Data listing
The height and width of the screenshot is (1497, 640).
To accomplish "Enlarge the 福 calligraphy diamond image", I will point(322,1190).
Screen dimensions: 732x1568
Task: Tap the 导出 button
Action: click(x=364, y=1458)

**The task**
Return each line of the records above without any alteration.

**Full solution**
The height and width of the screenshot is (1497, 640).
To accomplish "Enlarge the 福 calligraphy diamond image", I will point(322,1190).
Screen dimensions: 732x1568
Task: Tap the 导出 button
Action: click(x=364, y=1458)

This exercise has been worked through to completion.